Il faut voir là aussi, pays par pays, comment s’articulent les dispositifs de la « violence légale » de l’Etat, la justice et l’émergence de milices privées fascisantes - selon le contexte évolutif de qui gouverne et quelles sont les confrontations sociales ? Dans divers pays, dans le passé - et sans doute dans l’avenir - c’est l’auto-organisation et l’auto-protection des organisations de masse, hommes et femmes, combinées aux campagnes d’information/dénonciation médiatisées qui ont toujours été essentielles… Cela fait partie des débats nécessaires au sein de l’ « Espace politique alternatif européen » en (re)construction.
Dans ce contexte, la solidarité internationale des forces de gauche est tout à fait vitale. Cependant, on ne voit rien d’équivalent aux dizaines de milliers de personnes prêtes à manifester, dans la France du tournant du siècle, après l’assassinat d’un anarchiste belge ou espagnol, ou aux mobilisations de masse en Europe contre les Pershing et les SS-20. Comment la gauche contemporaine participe-t-elle à la politique internationale et que signifie pour elle cette participation ?
Les menaces environnementales sur la planète sont tout aussi vitales que les attaques sociales - et les populations les plus pauvres sont partout les plus affectées. La « gauche contemporaine » est multiple, pour l’instant incapable de répondre à l’échelle nécessaire à ces menaces et attaques, car elle est affectée par plusieurs crises : celle des pays qui ont proclamés un projet, sinon une réalité socialistes - non seulement en Europe, mais en Chine ou Cuba - ou qui s’y sont identifiés. Celle des courants sociaux démocrates qui ont renoncé à la transformation capitaliste des sociétés. Celle des gauches radicales, incapables pour de multiples raisons d’offrir une alternative crédible à ce qu’elles critiquaient - parfois en s’auto-proclamant « avant-garde » de façon sectaire et dogmatique. Celle des Forums sociaux mondiaux et continentaux impactés par toutes les autres crises et la difficulté d’inventer un mode de fonctionnement et d’action transnational face à un système-monde en pleine transformation.

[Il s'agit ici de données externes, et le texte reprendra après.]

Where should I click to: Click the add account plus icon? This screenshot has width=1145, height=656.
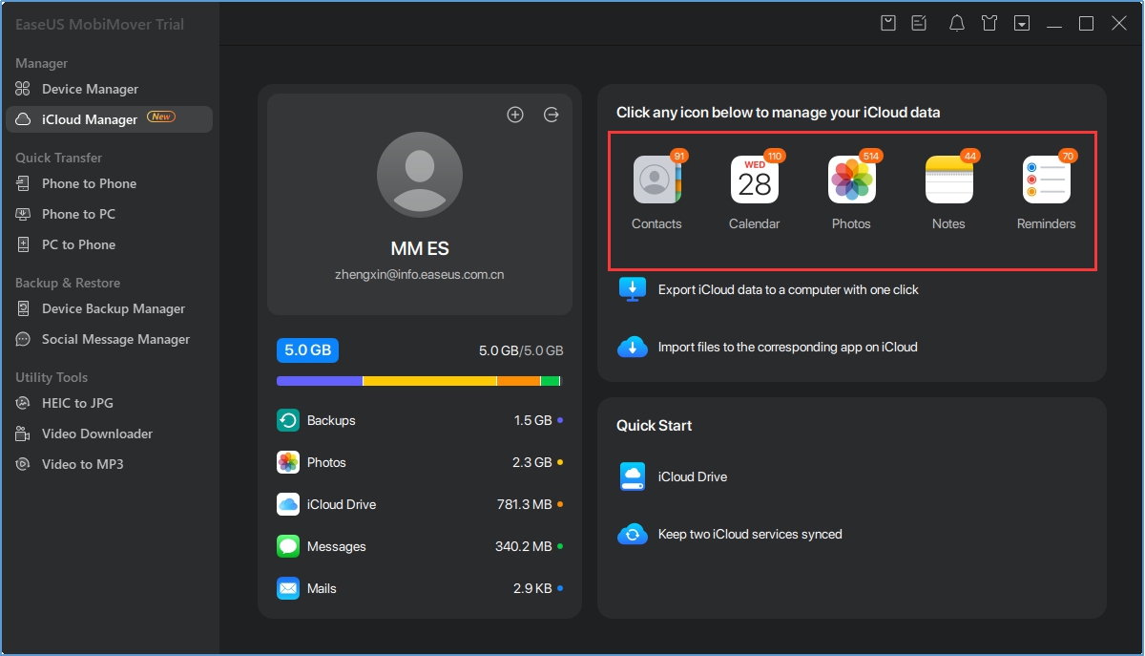[515, 115]
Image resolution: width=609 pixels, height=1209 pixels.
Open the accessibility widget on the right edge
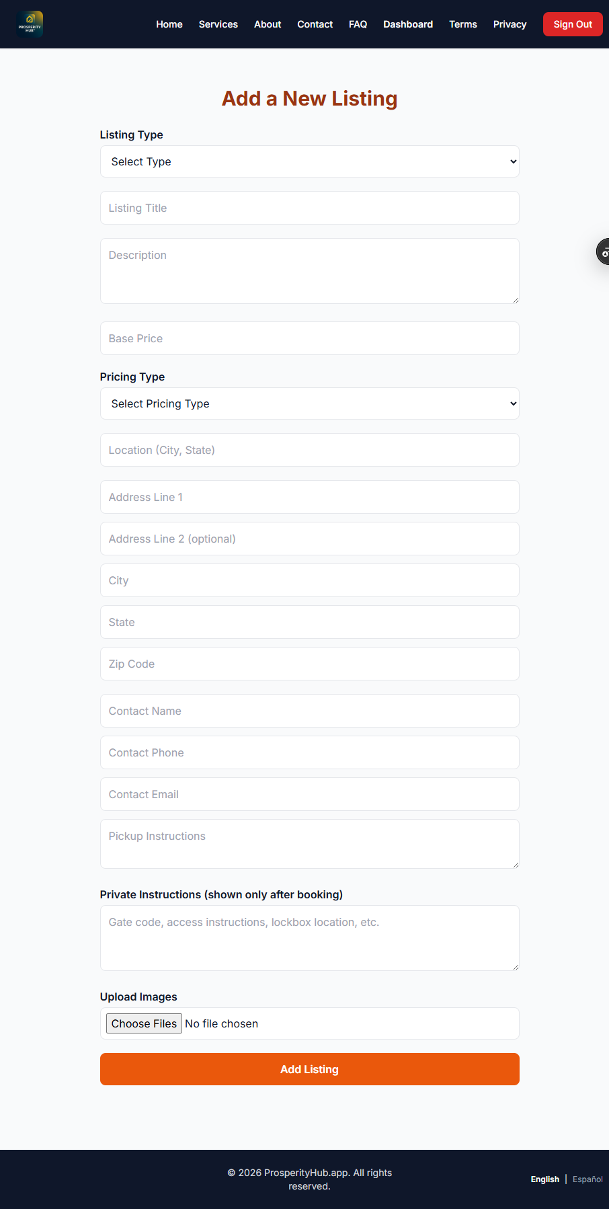604,251
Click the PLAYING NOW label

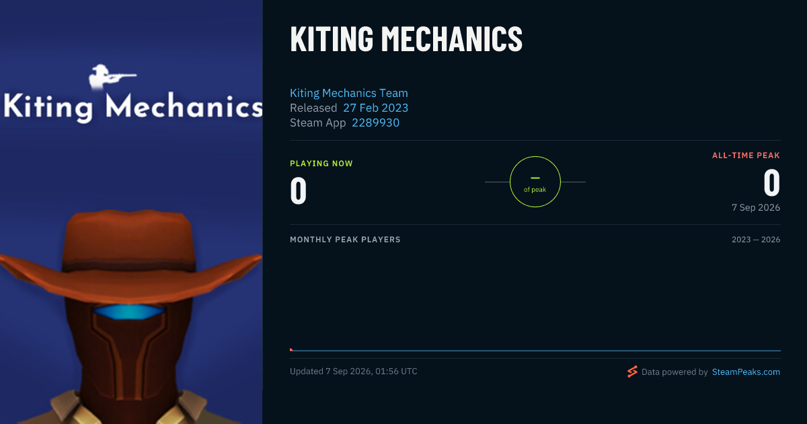pyautogui.click(x=321, y=164)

L’ampleur des crises subies et des difficultés explique beaucoup de renoncements ou de participation à des logiques de « moindre mal » institutionnalisées. Mais il y a aussi des atouts et richesses d’expériences et de luttes accumulées dans tous les courants évoqués et au-delà dans les nouveaux mouvements sociaux, féministes, écosocialistes, anti-racistes.
S’il faut critiquer l’avant-gardisme se substituant aux mouvements sociaux, mais multiplier les liens pluralistes et démocratiques internationaux de courants anti-capitalistes : ils sont précieux, même s’ils sont faibles, pour « comprendre » de façon pluraliste les difficultés rencontrées et erreurs commises. On peut le faire et avancer en marchant sur des bases plus larges dans la construction de réseaux d’internationalisme par en bas sur des enjeux concrets : l’ENSU contre la guerre en Ukraine, ou la campagne BDS en soutien à la cause palestinienne en sont des exemples. De telles campagnes avec d’autres sur les enjeux féministes, anti-racistes de justice sociale et environnementale, sont essentielles pour la reconstruction d’un Espace alternatif pluri-thématique altermondialiste - tel qu’ébauché en Europe. Il n’y a pas de recette magique. Mais ne pas avancer dans ce sens c’est se confronter à la montée des extrême-droites dans l’impuissance.